- _PROVIDED PASSAGE_:
● ● ●

# What are these wires for?



## Chrisholmes02 (Jan 19, 2019)

I just installed my new Rachio unit and it got me thinking about what these wires could be for. They have always been wrapped up around this PVC since I moved in the house. The old unit was a Hunter control box. As you can see in the pics they exit the house and go into the ground. They are along side the wires for the valves in the other PVC pipe. I do not have any unknown boxes in the ground, at least not that I've found anyway. Any ideas on what they could be for and why they weren't hooked up to the old control unit? The old system had a wireless rain sensor, but maybe these were for an older wired one? Anyway of finding out? I was thinking I may have to rent one of those things where you hook power to the wires and listen for the sound on the headphones and chase the wire. Any ideas would be appreciated. Thanks.


----------



## g-man (Jun 15, 2017)

Landscape lighting?


----------



## HoosierLawnGnome (Sep 28, 2017)

Old sensor wires?


----------



## Ylli (Sep 24, 2018)

Too thin for landscape lighting. Must be from an old sensor or solenoid/valve.


----------



## Chrisholmes02 (Jan 19, 2019)

Ylli said:


> Too thin for landscape lighting. Must be from an old sensor or solenoid/valve.


Would that be a rain sensor? If so, do you think it would have ran up the wall to a sensor on the gutter? Would they have ran it underground to somewhere out in the yard?

If it is for an old valve any ideas why it would have been separate from the rest of 5 valves throughout the yard?

I'm not sure it's actually worth investigating since everything is working as it should but my curiosity is starting to get the best of me.


----------



## Ylli (Sep 24, 2018)

Got a multi-meter? Check for any DC or AC voltage on the wires. If there is none, then check the resistance between the two wires. Check it in both directions. Check it on a dry day, check it on a rainy day. Check it on a hot day, check it on a cold day. You could try applying 24 VAC to them and see if anything happens, but if the load isn't a 24 volt rated value, you may burn out whatever is out there. Start with the voltmeter/ohmmeter readings.

Oh, and short them together and see if your garage door opens.


----------



## SCGrassMan (Dec 17, 2017)

My money is on rain sensor


----------



## Timbo3985 (Mar 19, 2019)

They look very similar to an electric dog fence. Any chance there is one installed but the controller was removed?


----------



## tblood (Aug 7, 2018)

The fact that they are twisted says underground fence. Anywhere the wires are twisted is where the fence in meant to NOT shock the animal.


----------



## Timbo3985 (Mar 19, 2019)

tblood said:


> The fact that they are twisted says underground fence. Anywhere the wires are twisted is where the fence in meant to NOT shock the animal.


Bingo


----------



## Chrisholmes02 (Jan 19, 2019)

Timbo3985 said:


> tblood said:
> 
> 
> > The fact that they are twisted says underground fence. Anywhere the wires are twisted is where the fence in meant to NOT shock the animal.
> ...


I looked that up and it looks like you are correct, sir. I'm guessing previous owners had a dog. Since I don't I'll just ignore them.

Thanks everybody for your help on this.


----------

● ● ●

- _SUPPLIED ENTRIES_:
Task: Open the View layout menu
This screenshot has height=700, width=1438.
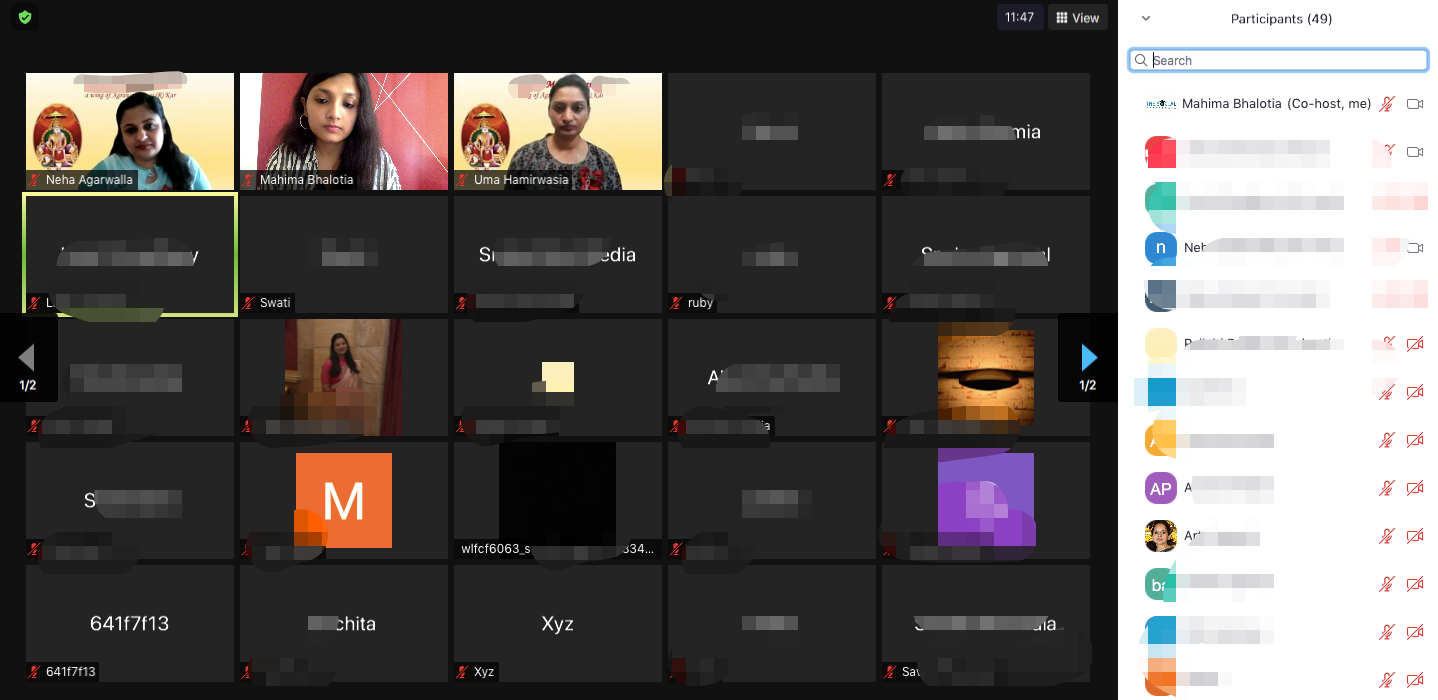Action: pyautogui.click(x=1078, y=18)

● ● ●

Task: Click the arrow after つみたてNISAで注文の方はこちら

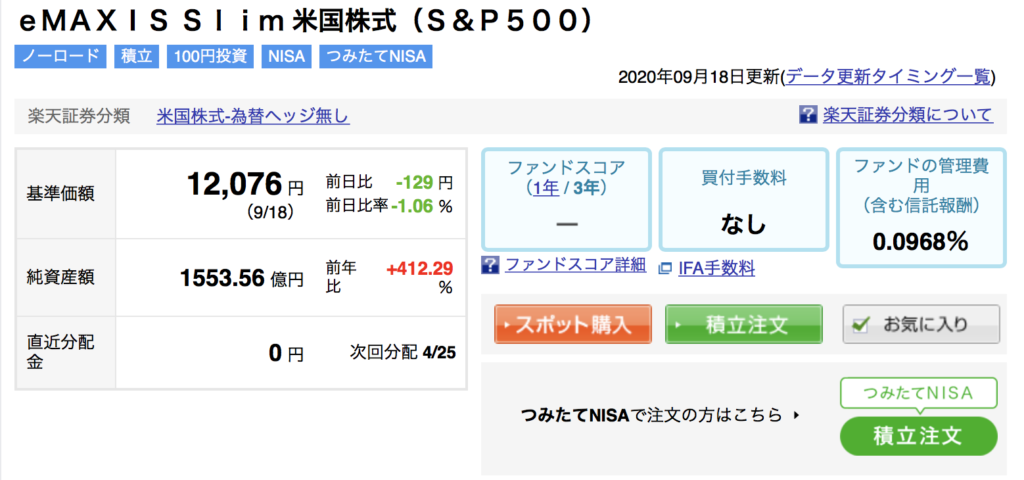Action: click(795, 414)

● ● ●

- _EXERCISE 1_: In the forum thread, what brand was the old control box?
- _EXERCISE 2_: Rewrite the forum thread starting at "Would that be" and ending at "in the yard?", substituting "downspout" for "gutter".

- _TASK OUTPUT 1_: Hunter

- _TASK OUTPUT 2_:
Would that be a rain sensor? If so, do you think it would have ran up the wall to a sensor on the downspout? Would they have ran it underground to somewhere out in the yard?